As cross-border corruption cases continue to make headlines, civil society organisations increasingly put pressure on governments across the world to take action to prevent the flows of illicit finance and take steps towards the recovery of stolen assets.
CiFAR has looked at legislation and practice related to the recovery of stolen assets, including civil society activity, in five countries in East and Southern Africa: Burundi, Ethiopia, South Africa, Uganda and Zambia.

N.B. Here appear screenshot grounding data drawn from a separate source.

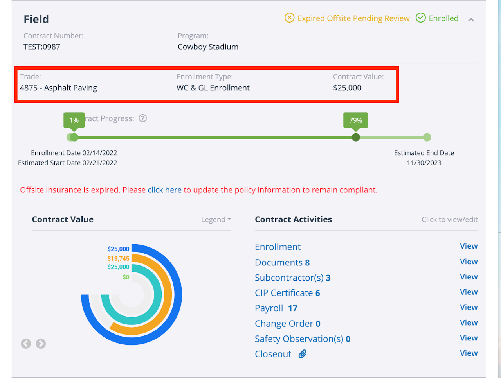Open the Legend dropdown
Viewport: 501px width, 378px height.
click(x=216, y=220)
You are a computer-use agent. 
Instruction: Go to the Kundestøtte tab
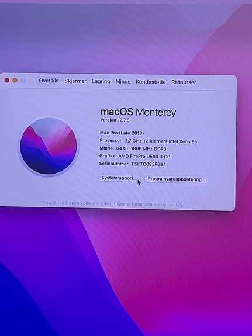151,82
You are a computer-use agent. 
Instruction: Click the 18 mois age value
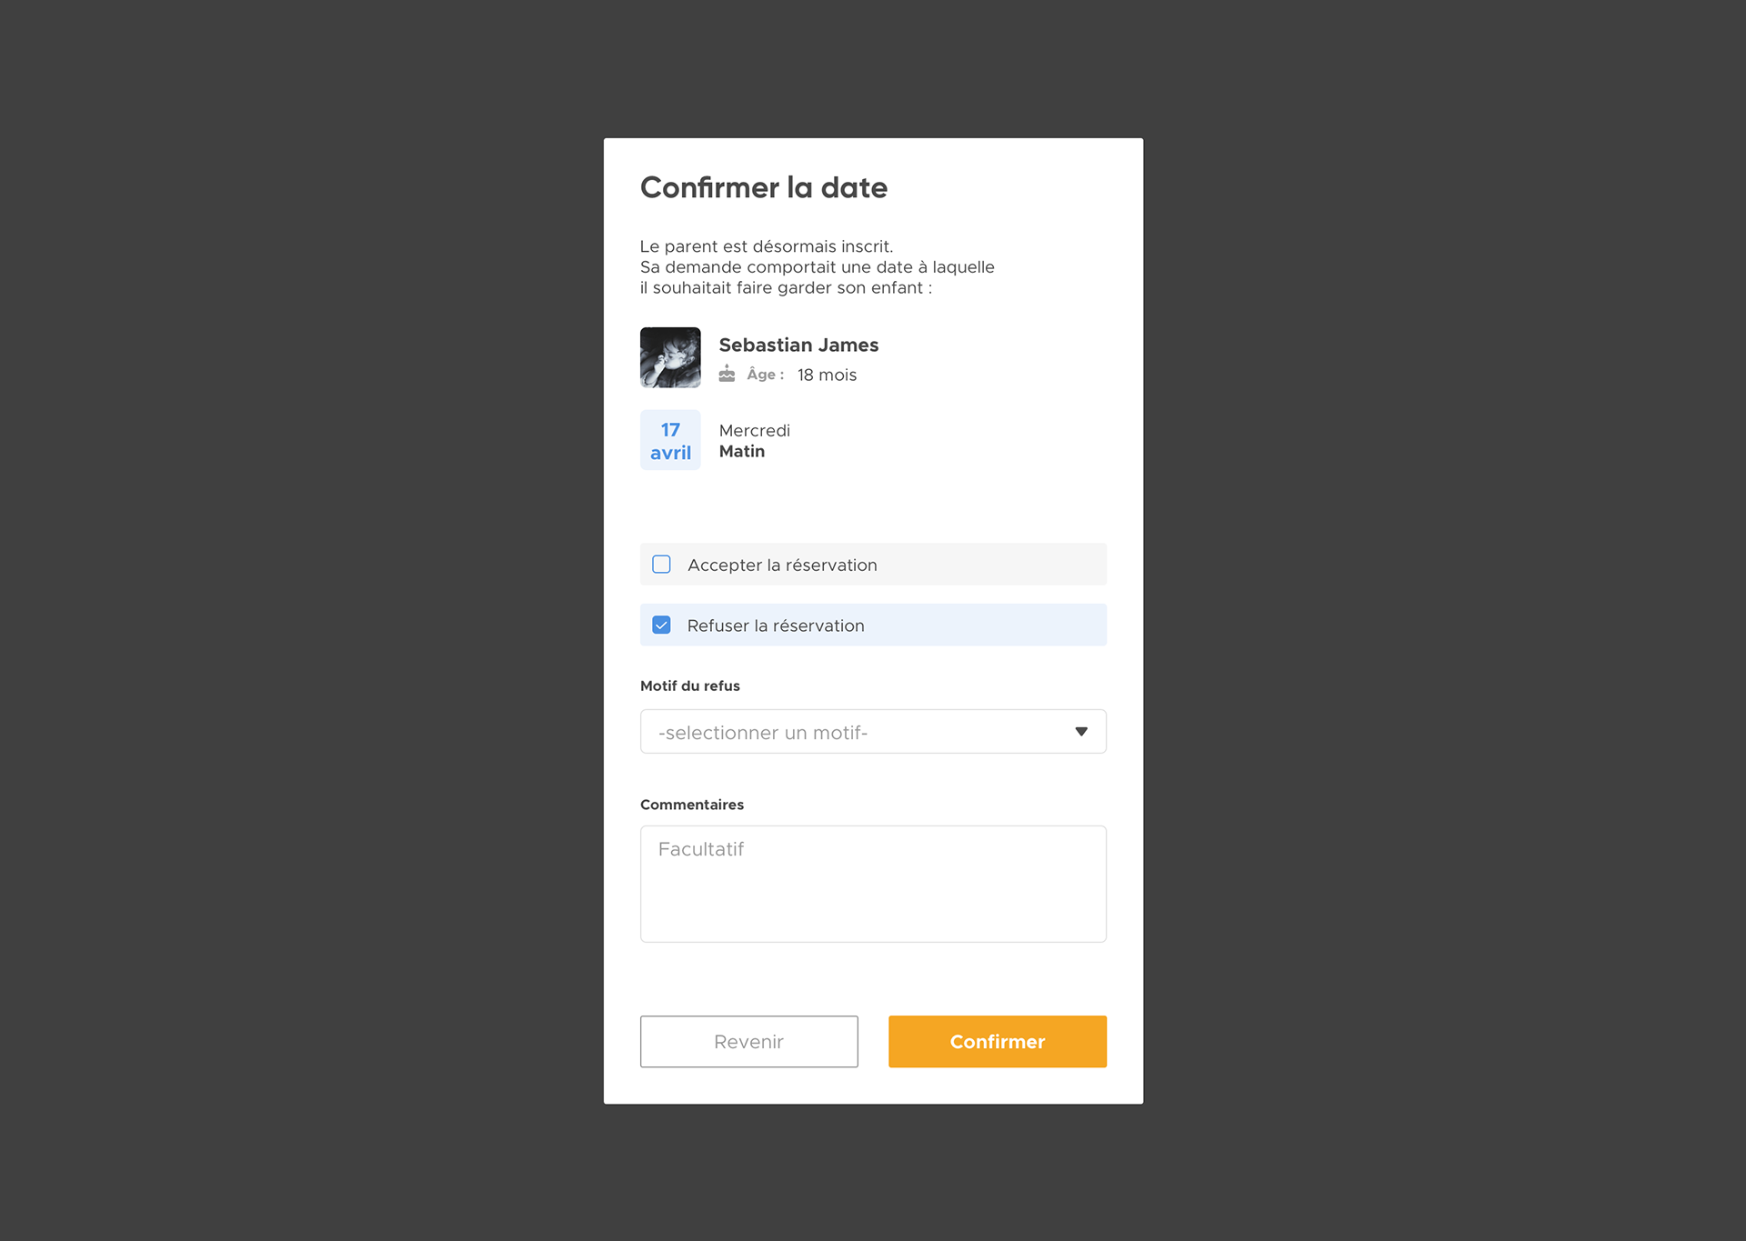click(827, 375)
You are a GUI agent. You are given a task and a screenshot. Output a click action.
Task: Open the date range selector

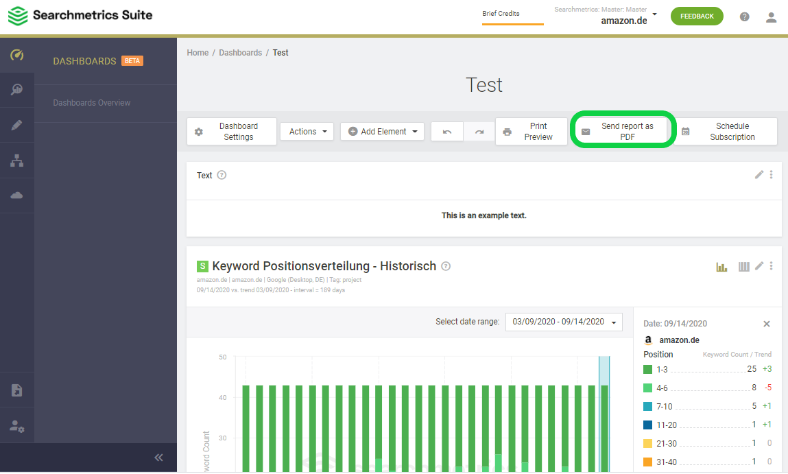tap(564, 322)
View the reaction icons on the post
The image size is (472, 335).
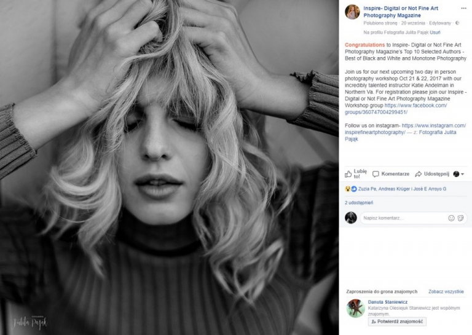[351, 189]
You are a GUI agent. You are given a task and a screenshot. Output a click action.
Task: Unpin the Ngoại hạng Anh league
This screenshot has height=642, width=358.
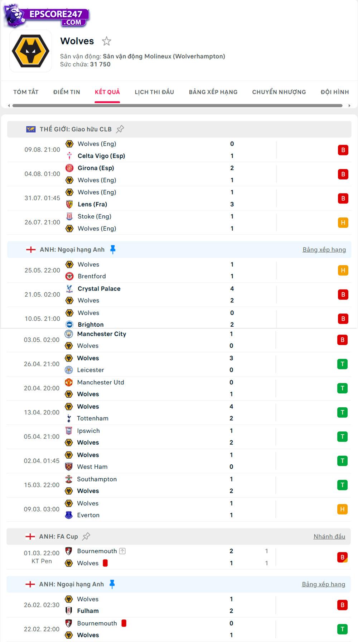(x=112, y=250)
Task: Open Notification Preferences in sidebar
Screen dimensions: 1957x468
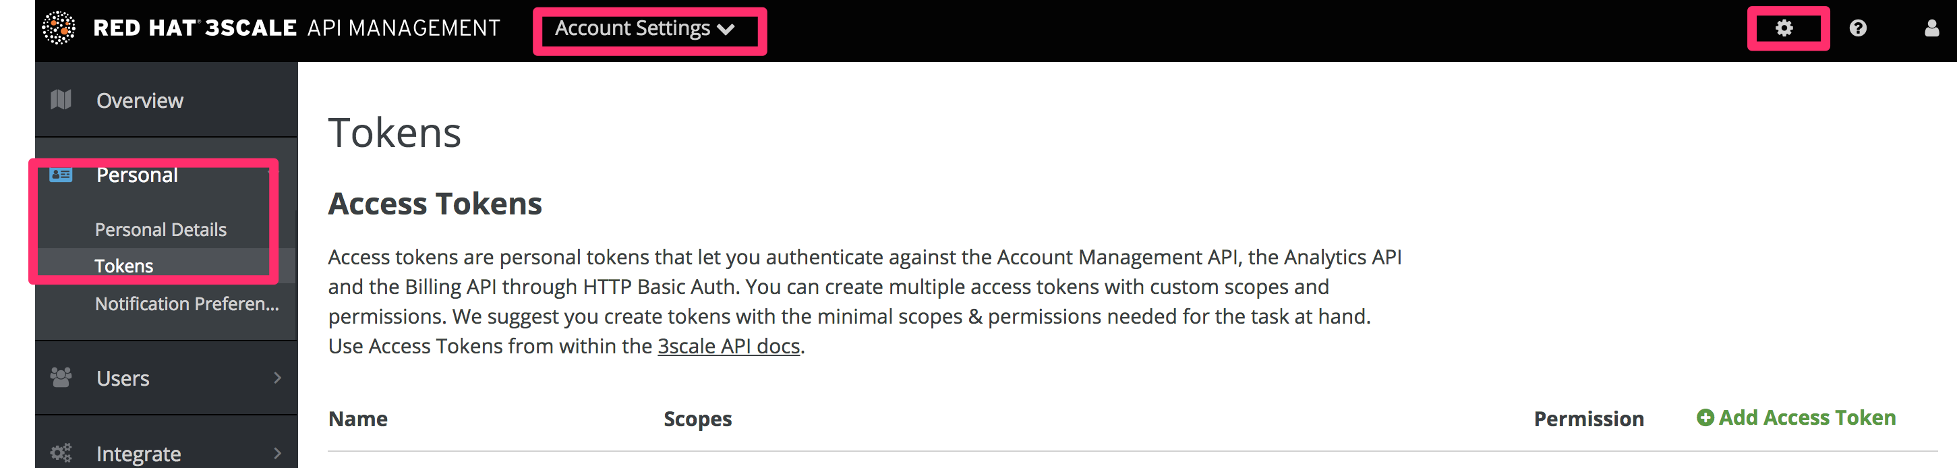Action: [x=186, y=304]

These are countries with growing interest in asset recovery, several of which have engaged in cross-border cases.
Each country report identifies relevant laws; key authorities involved; the biggest grand corruption and money laundering cases, including those with a cross-border element; the extent of the involvement of governments in international asset recovery frameworks and networks, such as asset recovery inter-agency networks; and the activity of and operational framework related to civil society.
Each report also makes recommendations for urgent policy reform to advance asset recovery and the fight against IFFs and strengthening the role of civil society in this process.

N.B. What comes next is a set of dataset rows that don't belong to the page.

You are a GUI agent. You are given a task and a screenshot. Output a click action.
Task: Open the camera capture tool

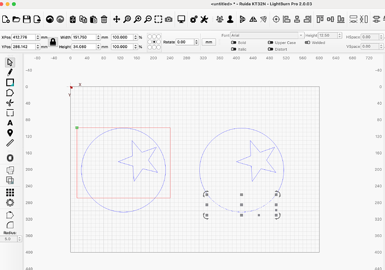coord(169,19)
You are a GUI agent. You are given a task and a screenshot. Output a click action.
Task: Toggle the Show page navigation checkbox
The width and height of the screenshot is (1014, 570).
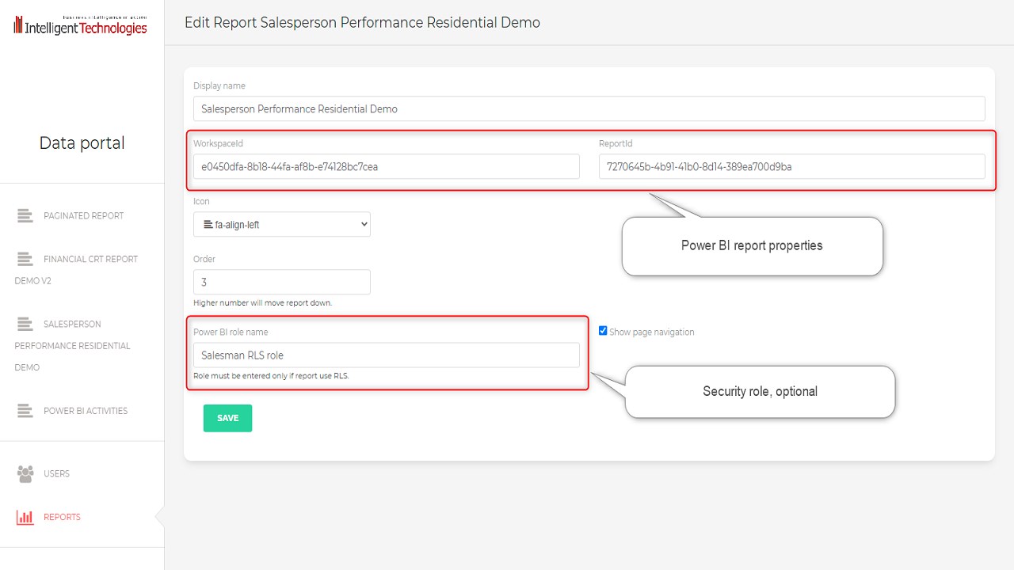tap(604, 331)
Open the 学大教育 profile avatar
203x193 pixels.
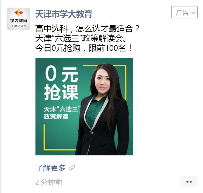[x=18, y=19]
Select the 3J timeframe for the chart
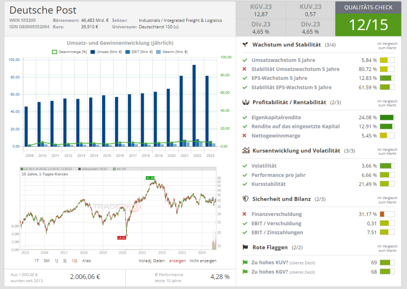 pos(64,261)
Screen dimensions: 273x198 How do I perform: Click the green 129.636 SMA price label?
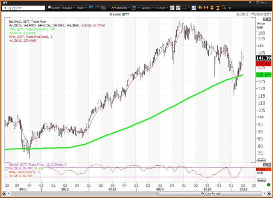(x=264, y=75)
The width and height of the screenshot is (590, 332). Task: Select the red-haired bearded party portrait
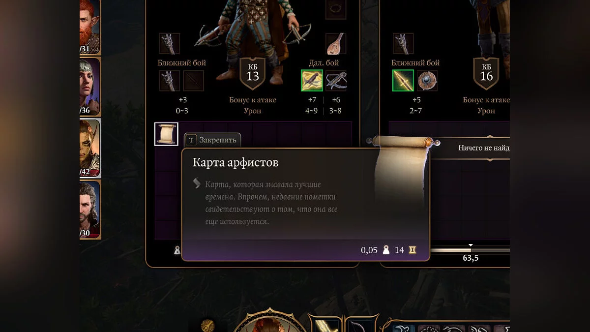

Moreover, building on the lessons from each country, a regional comparative study compares the national legislative and practical efforts in asset recovery and highlights cross-regional and sub-regional activities of governments.
Key findings include that new legislative developments have increased the opportunities to recover stolen assets in East and Southern Africa, including non-conviction-based forfeiture (NCBF) laws that facilitate asset recovery by making use of civil proceedings. However several legislative frameworks and policies require further improvements, especially regarding access to information about past and ongoing cases, and systems for managing recovered assets, which are often not tailored to the types of assets found in corruption cases. While civil society has been increasingly engaged in asset recovery discussions across the region, collaboration between civil society and government is also often challenging. For civil society, a lack of financial resources and cooperation with CSOs in other countries is a further barrier to greater engagement.

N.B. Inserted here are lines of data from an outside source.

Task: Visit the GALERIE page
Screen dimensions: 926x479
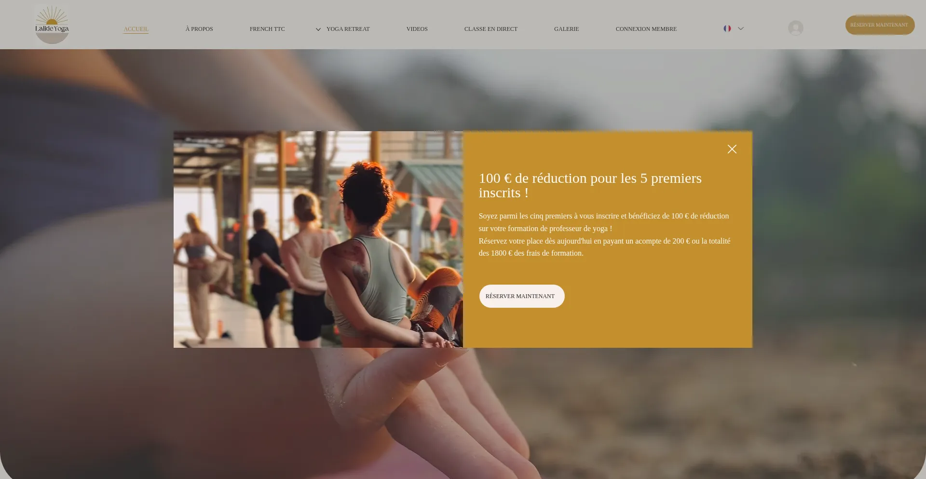Action: (566, 29)
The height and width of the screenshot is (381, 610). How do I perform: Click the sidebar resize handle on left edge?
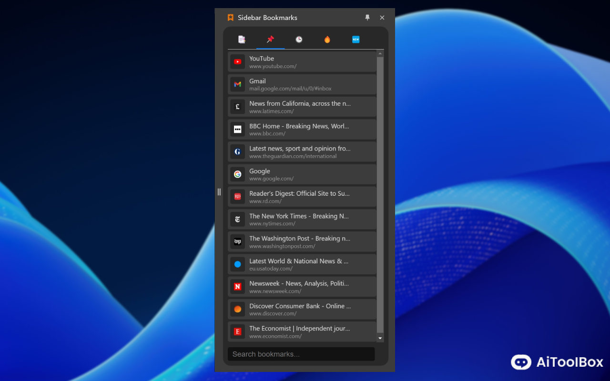pos(219,192)
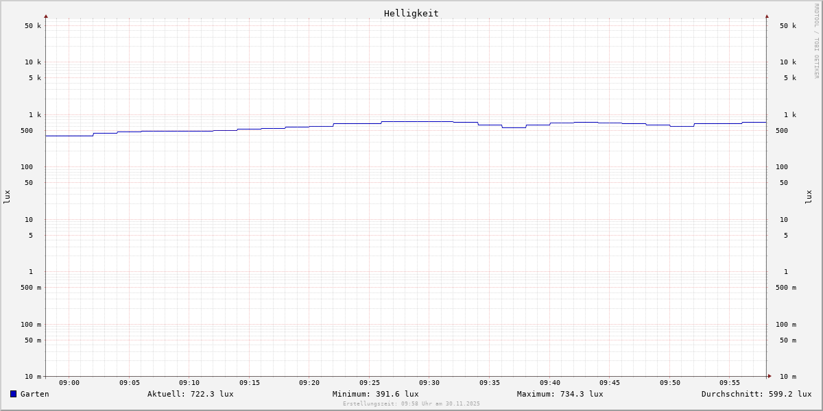
Task: Click the Durchschnitt 599.2 lux value
Action: coord(756,394)
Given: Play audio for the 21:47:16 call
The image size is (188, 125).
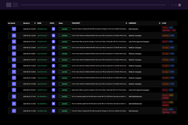Looking at the screenshot, I should (x=53, y=60).
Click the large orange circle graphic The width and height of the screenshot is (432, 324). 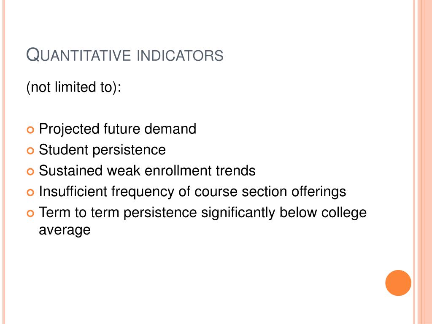[398, 283]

Recommendations coming out of our research include:
- Efforts should be made to adopt legislation on asset recovery in accordance with international standards.
- Access to information related to asset recovery, including past and ongoing cases, should be provided to enable citizen and civil society engagement
- The independence, resourcing, coordination, and transnational cooperation of asset recovery agencies should be strengthened.
- Frameworks for the management of recovered assets that comply with international standards and best practice should be established.
- Operating environments for civil society engagement should be protected and strengthened.
Download the reports
ASSET RECOVERY FRAMEWORKS, PRACTICE AND THE ROLE OF CIVIL SOCIETY IN EAST AND SOUTHERN AFRICA
ANTI-CORRUPTION, STOLEN ASSET RECOVERY AND CIVIL SOCIETY IN BURUNDI
ANTI-CORRUPTION, STOLEN ASSET RECOVERY AND CIVIL SOCIETY IN BURUNDI (FR)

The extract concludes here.